• Work to complete: Write out the data exactly, please, and omit the pictures.

------------

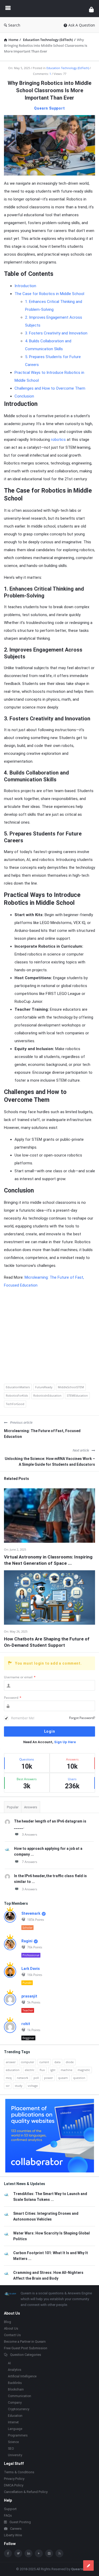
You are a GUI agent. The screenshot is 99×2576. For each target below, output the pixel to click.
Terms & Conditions (19, 2472)
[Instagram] (49, 2553)
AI (9, 2363)
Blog (7, 2322)
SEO (11, 2448)
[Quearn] (50, 8)
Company (15, 2402)
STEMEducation (77, 1395)
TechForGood (15, 1404)
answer (11, 2062)
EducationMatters (18, 1387)
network (22, 2078)
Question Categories (25, 2355)
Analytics (14, 2370)
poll (36, 2078)
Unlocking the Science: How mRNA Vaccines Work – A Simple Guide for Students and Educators (50, 1462)
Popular (12, 1807)
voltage (33, 2086)
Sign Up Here (65, 1742)
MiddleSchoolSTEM (71, 1387)
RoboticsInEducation (47, 1395)
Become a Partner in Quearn (25, 2341)
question (79, 2078)
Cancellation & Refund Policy (26, 2492)
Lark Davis (30, 1968)
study (18, 2086)
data (57, 2062)
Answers (30, 1807)
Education (15, 2416)
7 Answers (29, 1862)
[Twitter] (18, 2553)
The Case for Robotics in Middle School (49, 293)
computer (27, 2062)
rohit (25, 2024)
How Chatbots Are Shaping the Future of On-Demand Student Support (46, 1642)
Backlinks (15, 2383)
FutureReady (44, 1387)
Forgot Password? (82, 1718)
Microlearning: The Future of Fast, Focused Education (42, 1434)
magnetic (84, 2070)
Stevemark (30, 1913)
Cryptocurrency (18, 2409)
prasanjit (29, 1996)
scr (8, 2086)
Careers (16, 2529)
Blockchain (16, 2389)
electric (29, 2070)
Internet (13, 2422)
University (15, 2455)
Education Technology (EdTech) (67, 68)
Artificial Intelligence (22, 2376)
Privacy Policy (14, 2479)
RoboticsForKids (17, 1395)
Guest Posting (20, 2522)
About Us (11, 2328)
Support (10, 2509)
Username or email (20, 1677)
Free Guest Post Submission (25, 2348)
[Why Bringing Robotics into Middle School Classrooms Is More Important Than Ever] (49, 145)
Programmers (18, 2435)
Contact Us (12, 2335)
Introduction (25, 285)
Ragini (26, 1941)
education (13, 2070)
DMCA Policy (13, 2485)
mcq (9, 2078)
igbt (52, 2070)
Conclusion (24, 396)
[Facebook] (8, 2553)
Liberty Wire (13, 2535)
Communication (19, 2396)
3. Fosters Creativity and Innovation (56, 333)
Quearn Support (49, 108)
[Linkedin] (28, 2553)
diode (70, 2062)
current (44, 2062)
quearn (63, 2078)
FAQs (8, 2515)
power (48, 2078)
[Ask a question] (88, 2565)
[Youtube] (39, 2553)
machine (66, 2070)
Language (15, 2429)
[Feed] (59, 2553)
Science (13, 2442)
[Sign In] (91, 9)
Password (12, 1697)
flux (42, 2070)
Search (14, 25)
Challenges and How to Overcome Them (50, 388)
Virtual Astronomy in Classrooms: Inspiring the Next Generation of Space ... (48, 1560)
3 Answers (29, 1834)
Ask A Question (81, 25)
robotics (58, 439)
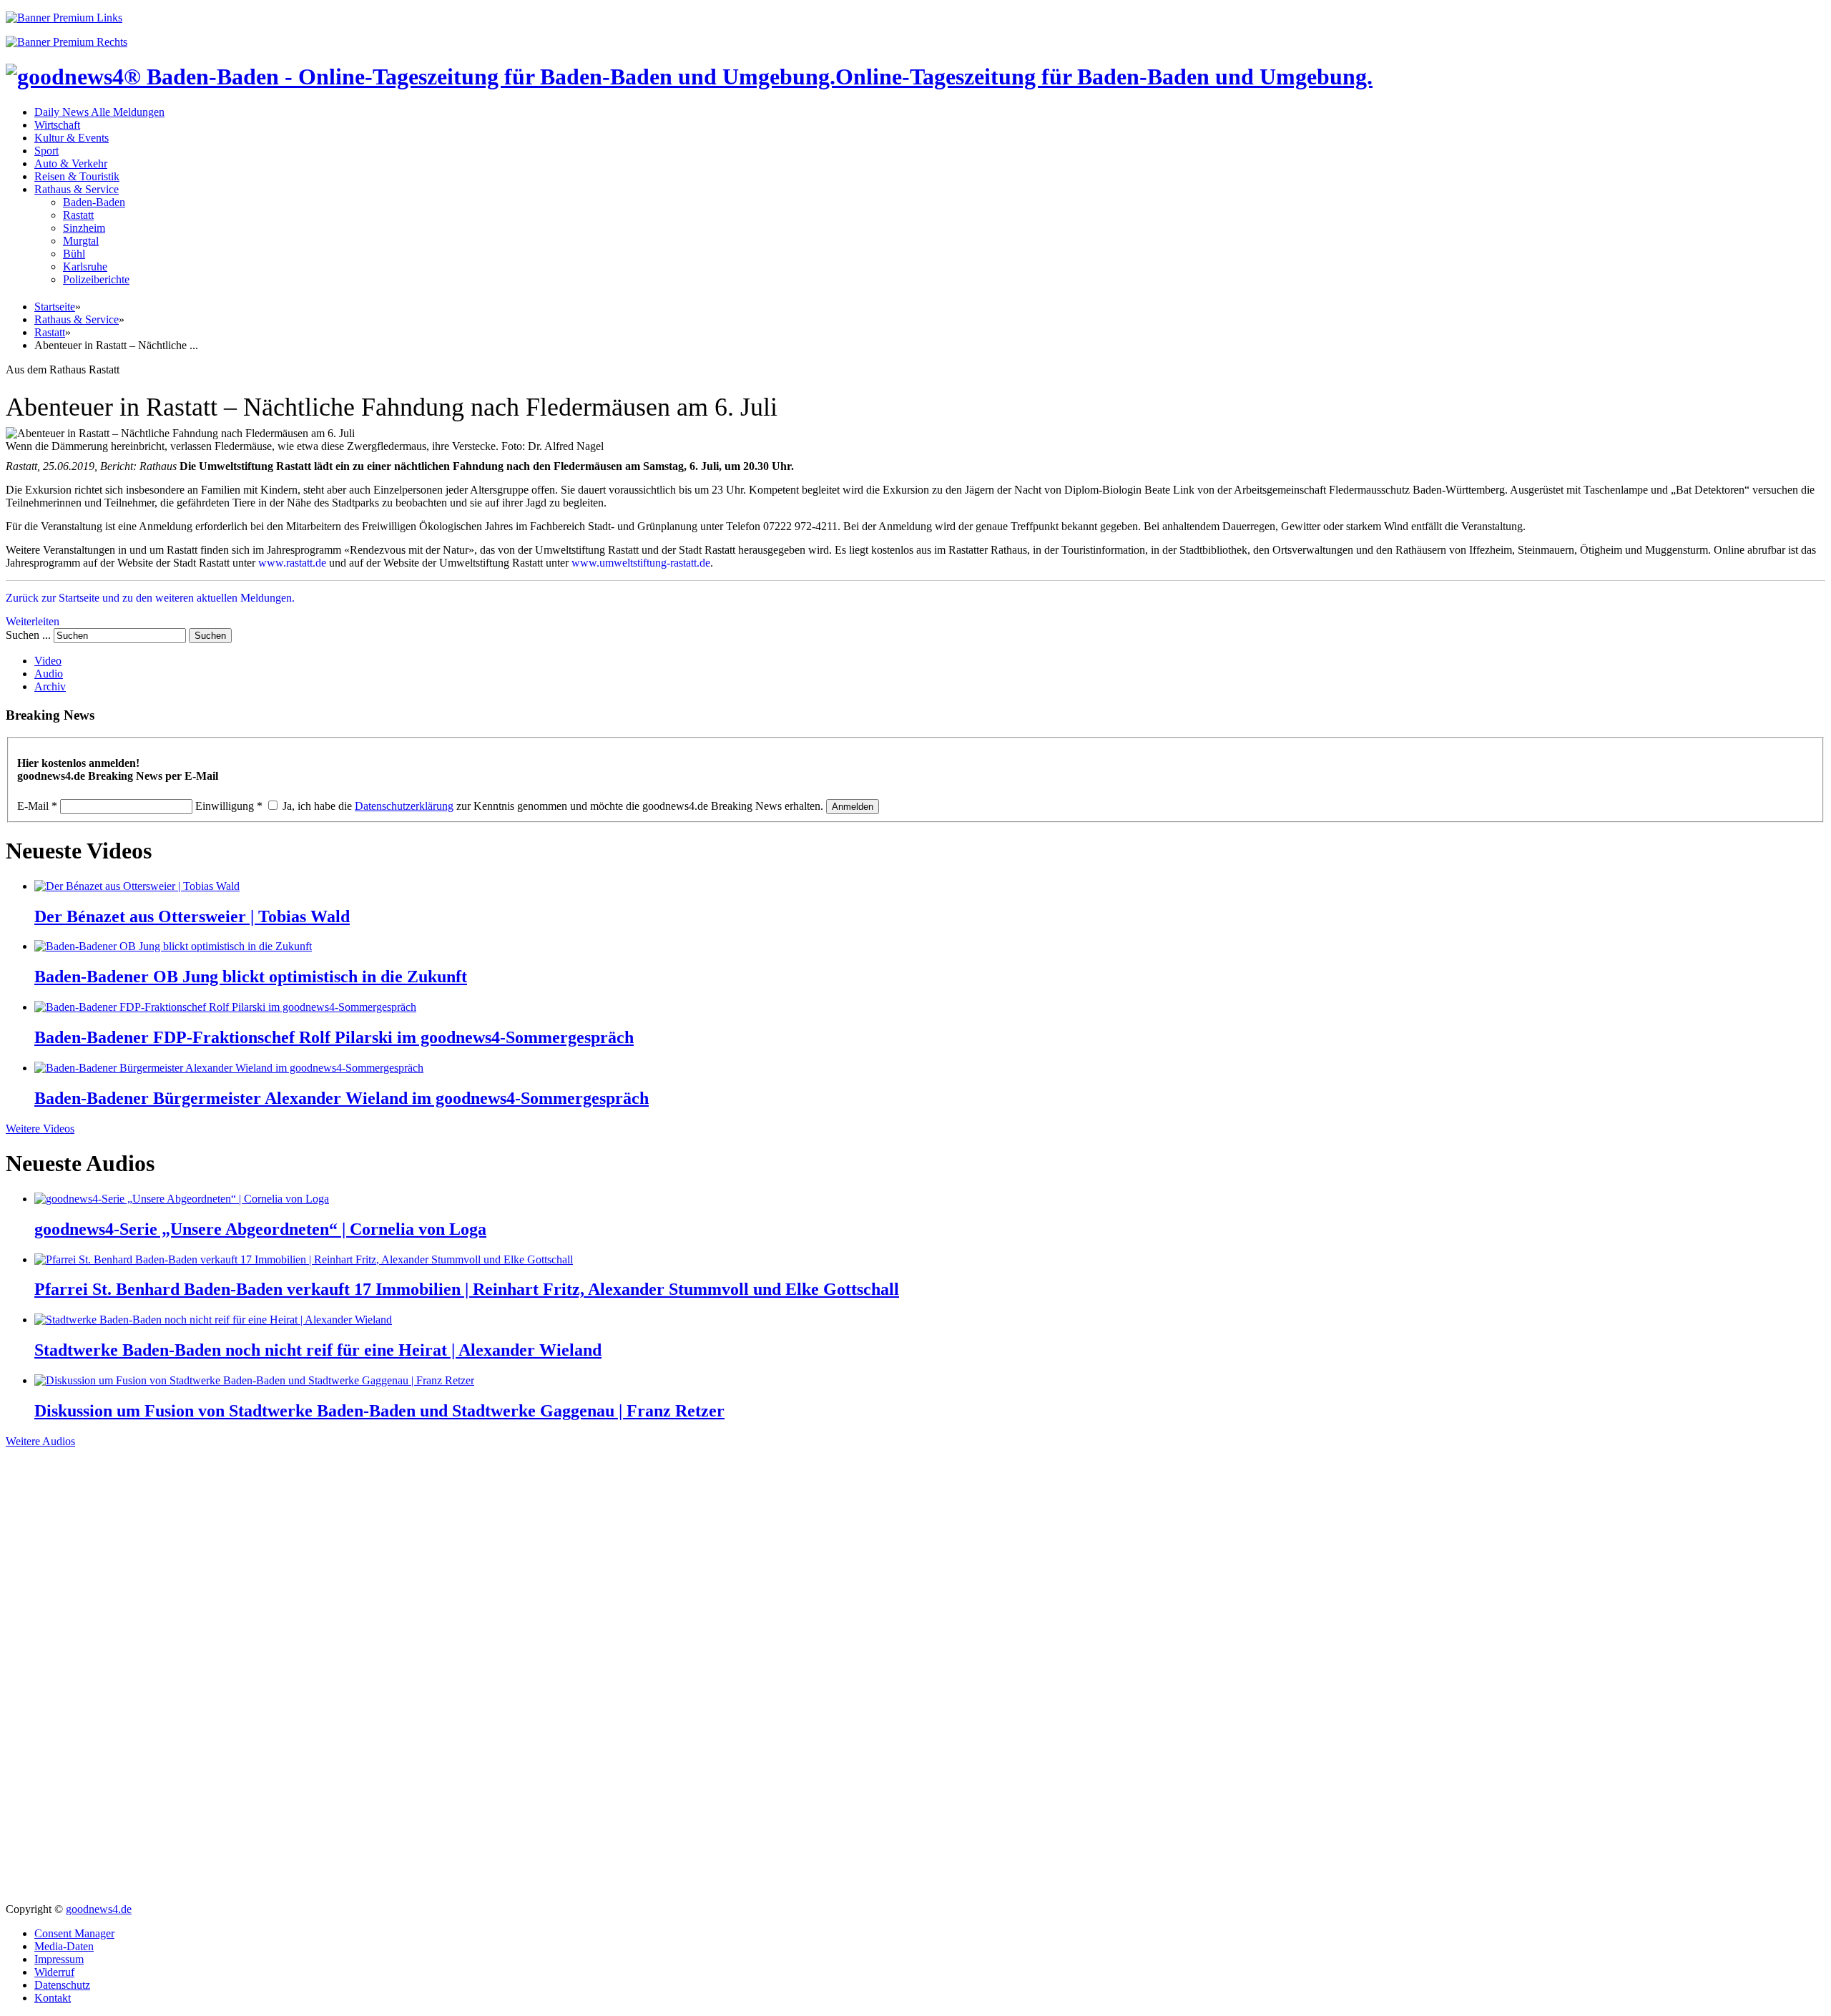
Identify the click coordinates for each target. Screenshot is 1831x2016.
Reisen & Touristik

------------

• Solved exercise:
You are a GUI agent. The screenshot is 99×2576. For each target below, output the pixel to click.
Terms & Conditions (19, 2472)
[Instagram] (49, 2553)
AI (9, 2363)
Blog (7, 2322)
SEO (11, 2448)
[Quearn] (50, 8)
Company (15, 2402)
STEMEducation (77, 1395)
TechForGood (15, 1404)
answer (11, 2062)
EducationMatters (18, 1387)
network (22, 2078)
Question Categories (25, 2355)
Analytics (14, 2370)
poll (36, 2078)
Unlocking the Science: How mRNA Vaccines Work – A Simple Guide for Students and Educators (50, 1462)
Popular (12, 1807)
voltage (33, 2086)
Sign Up Here (65, 1742)
MiddleSchoolSTEM (71, 1387)
RoboticsInEducation (47, 1395)
Become a Partner in Quearn (25, 2341)
question (79, 2078)
Cancellation & Refund Policy (26, 2492)
Lark Davis (30, 1968)
study (18, 2086)
data (57, 2062)
Answers (30, 1807)
Education (15, 2416)
7 Answers (29, 1862)
[Twitter] (18, 2553)
The Case for Robotics in Middle School (49, 293)
computer (27, 2062)
rohit (25, 2024)
How Chatbots Are Shaping the Future of On-Demand Student Support (46, 1642)
Backlinks (15, 2383)
FutureReady (44, 1387)
Forgot Password? (82, 1718)
Microlearning: The Future of Fast, Focused Education (42, 1434)
magnetic (84, 2070)
Stevemark (30, 1913)
Cryptocurrency (18, 2409)
prasanjit (29, 1996)
scr (8, 2086)
Careers (16, 2529)
Blockchain (16, 2389)
electric (29, 2070)
Internet (13, 2422)
University (15, 2455)
Education Technology (EdTech) (67, 68)
Artificial Intelligence (22, 2376)
Privacy Policy (14, 2479)
RoboticsForKids (17, 1395)
Guest Posting (20, 2522)
About Us (11, 2328)
Support (10, 2509)
Username or email (20, 1677)
Free Guest Post Submission (25, 2348)
[Why Bringing Robotics into Middle School Classrooms Is More Important Than Ever] (49, 145)
Programmers (18, 2435)
Contact Us (12, 2335)
Introduction (25, 285)
Ragini (26, 1941)
education (13, 2070)
DMCA Policy (13, 2485)
mcq (9, 2078)
igbt (52, 2070)
Conclusion (24, 396)
[Facebook] (8, 2553)
Liberty Wire (13, 2535)
Communication (19, 2396)
3. Fosters Creativity and Innovation (56, 333)
Quearn Support (49, 108)
[Linkedin] (28, 2553)
diode (70, 2062)
current (44, 2062)
quearn (63, 2078)
FAQs (8, 2515)
power (48, 2078)
[Ask a question] (88, 2565)
[Youtube] (39, 2553)
machine (66, 2070)
Language (15, 2429)
[Feed] (59, 2553)
Science (13, 2442)
[Sign In] (91, 9)
Password (12, 1697)
flux (42, 2070)
Search (14, 25)
Challenges and How to Overcome Them (50, 388)
Virtual Astronomy in Classrooms: Inspiring the Next Generation of Space ... (48, 1560)
3 Answers (29, 1834)
Ask A Question (81, 25)
robotics (58, 439)
Identify the click coordinates for each target. Screenshot is 1831x2016.
Reisen & Touristik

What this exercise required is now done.